Fights have been a part of NASCAR since its inception. In fact, an infield brawl is what put NASCAR on the map in the 1979 Daytona 500. Hollywood couldn’t have scripted a product any better than Bobby Allison and Cale Yarborough delivered, and as a result, NASCAR’s popularity skyrocketed.
The display of human emotion made NASCAR a household word. I’ve always thought displaying emotions is good, whether in words or actions, and that emotion is what sets NASCAR apart from other sports.

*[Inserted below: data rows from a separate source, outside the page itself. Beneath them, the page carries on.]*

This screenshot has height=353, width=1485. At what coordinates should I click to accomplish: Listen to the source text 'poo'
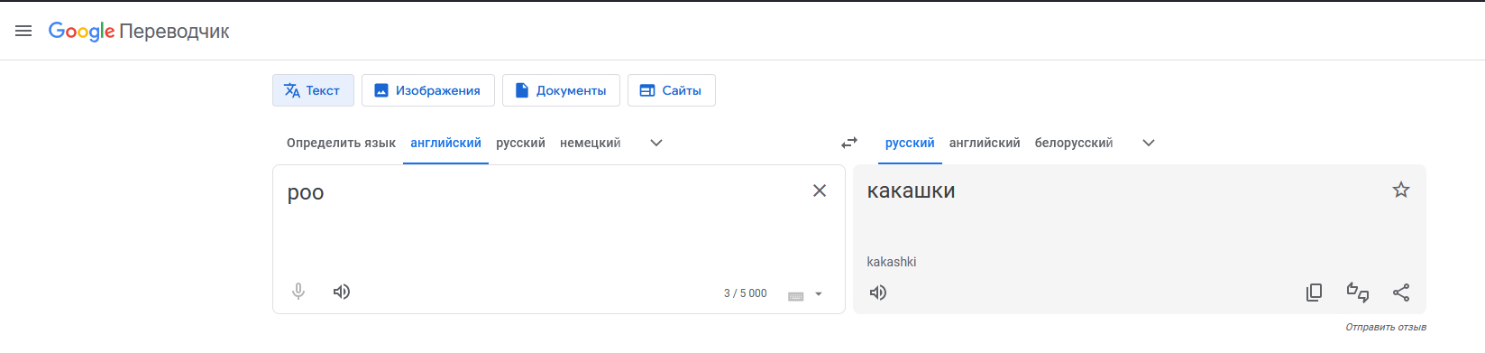[x=342, y=292]
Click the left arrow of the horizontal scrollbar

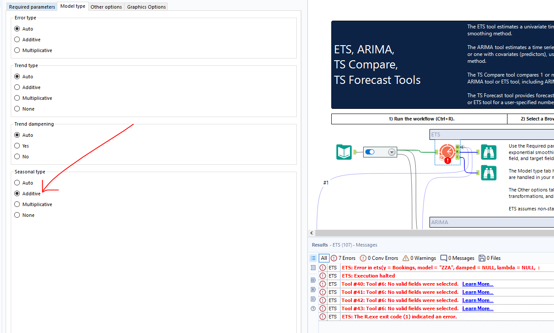point(311,233)
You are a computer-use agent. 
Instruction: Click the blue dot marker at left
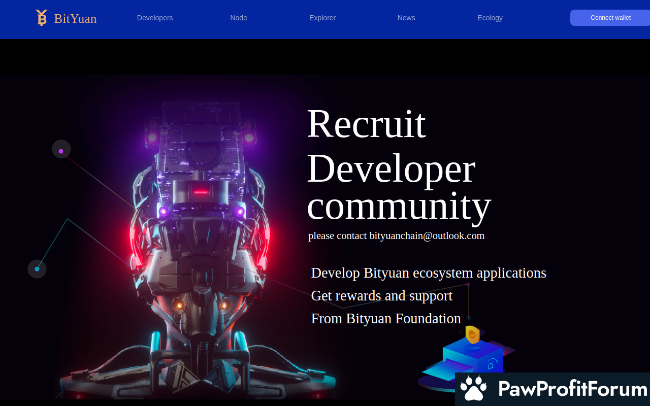click(37, 269)
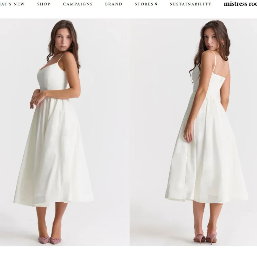Click the Mistress Rocks logo
Image resolution: width=257 pixels, height=257 pixels.
point(240,4)
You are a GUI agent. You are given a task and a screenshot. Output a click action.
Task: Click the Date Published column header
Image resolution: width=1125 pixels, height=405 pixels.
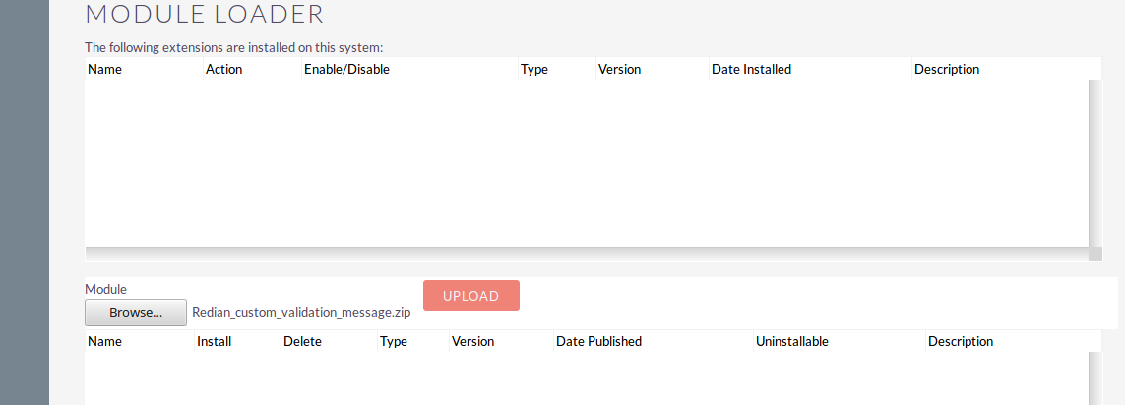tap(598, 341)
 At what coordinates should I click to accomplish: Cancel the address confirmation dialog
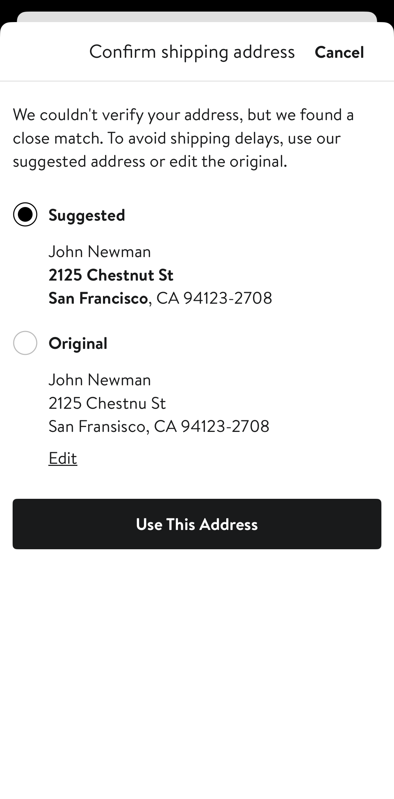(x=339, y=52)
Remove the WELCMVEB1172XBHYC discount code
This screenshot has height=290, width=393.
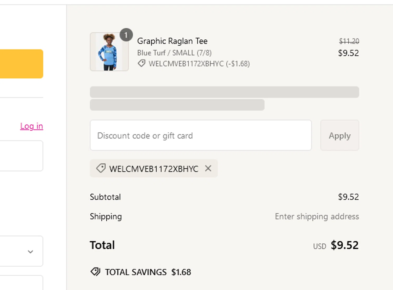click(208, 168)
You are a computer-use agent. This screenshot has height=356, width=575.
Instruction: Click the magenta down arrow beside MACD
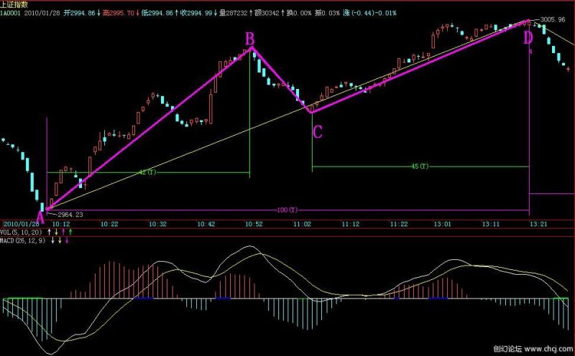[x=67, y=240]
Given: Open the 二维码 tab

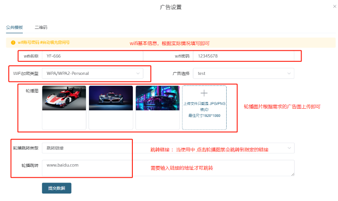Looking at the screenshot, I should 41,27.
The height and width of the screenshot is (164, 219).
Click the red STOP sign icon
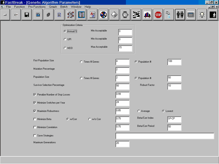158,15
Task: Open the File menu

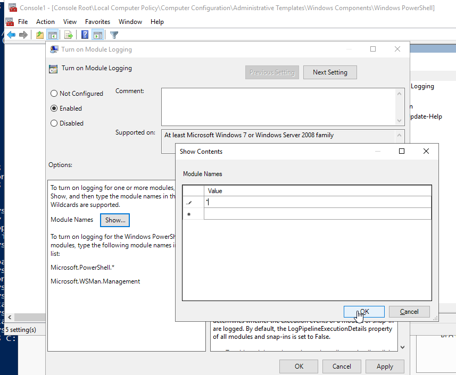Action: (23, 22)
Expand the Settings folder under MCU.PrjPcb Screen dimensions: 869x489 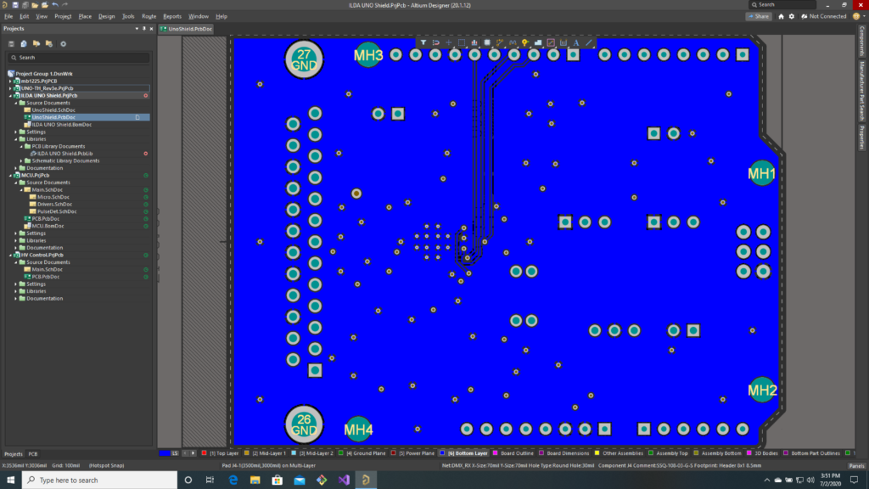click(x=17, y=233)
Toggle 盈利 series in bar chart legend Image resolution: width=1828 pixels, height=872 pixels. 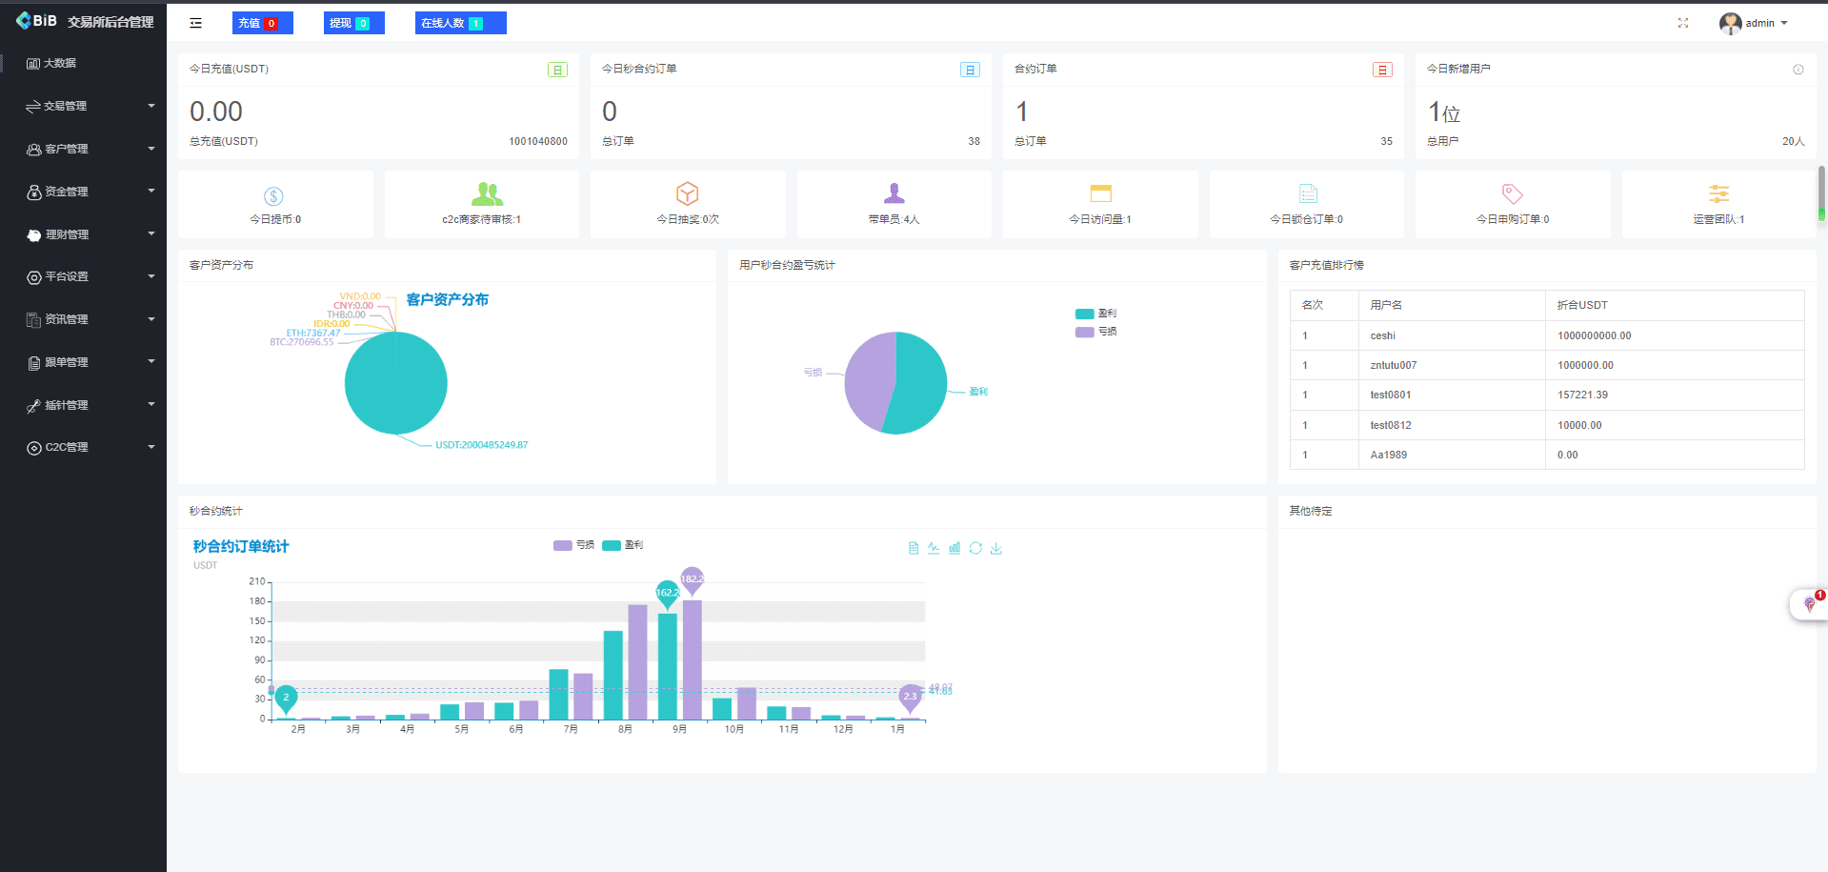tap(623, 545)
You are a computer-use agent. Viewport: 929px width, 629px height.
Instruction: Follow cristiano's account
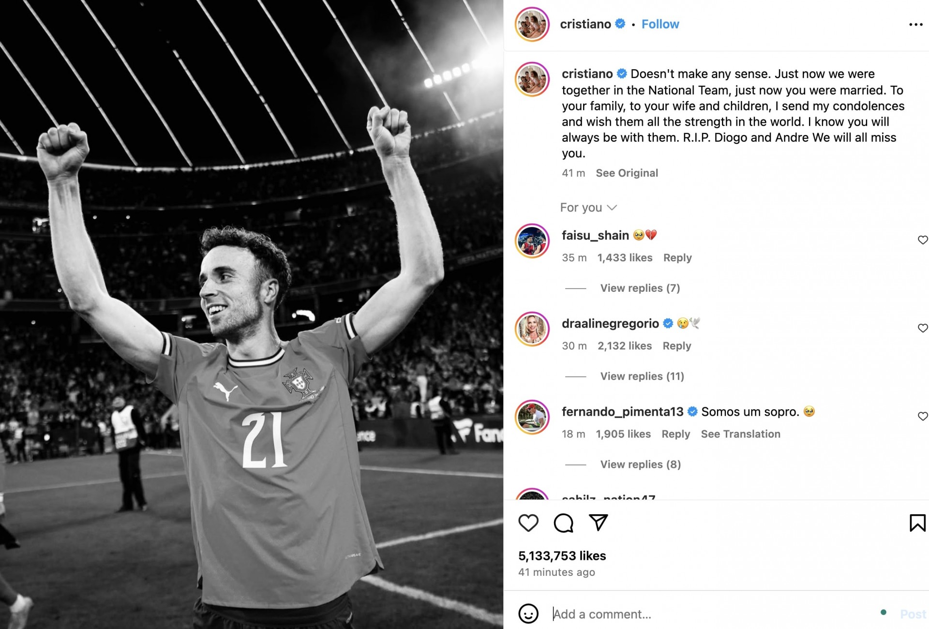coord(660,24)
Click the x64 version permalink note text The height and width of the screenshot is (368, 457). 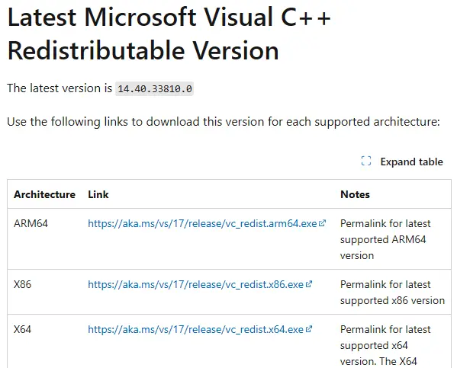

While I don’t condone fighting, you can’t argue that it always has attracted a great deal of attention to the sport. Think back to all the fights or spats in the last few years: Jeff Gordon pushing Matt Kenseth on the frontstretch at Bristol; Rusty Wallace throwing a water bottle at Dale Earnhardt; Kevin Harvick flying over the hood of the car to grab Greg Biffle; and then Jeff Gordon going after Jeff Burton at Texas and the joint-ambulance ride that followed.
In each of those instances, those drivers’ actions had fans and non-fans alike talking for days. Without fail, the next time we return to the same track, the chatter is all about what happened the last time NASCAR raced there. People might not remember who won the previous race, but they remember who won or started the fight. That’s because we don’t forget the emotion.
Now we have Denny Hamlin and Joey Logano, and while those two never laid a hand on each other or threw things at each other last weekend at Bristol, their squabble is garnering headlines for another reason: 140 characters or less. In short, a Twitter war.
When it came to his temper on Sunday at Bristol, Logano handled himself appropriately by walking over to Hamlin’s car to have a conversation. That should always be the first step in airing these grievances amongst drivers. As long as a driver makes an attempt to discuss it, what happens afterward happens. However, the wheels fell off of Logano’s approach when he took to Twitter soon thereafter.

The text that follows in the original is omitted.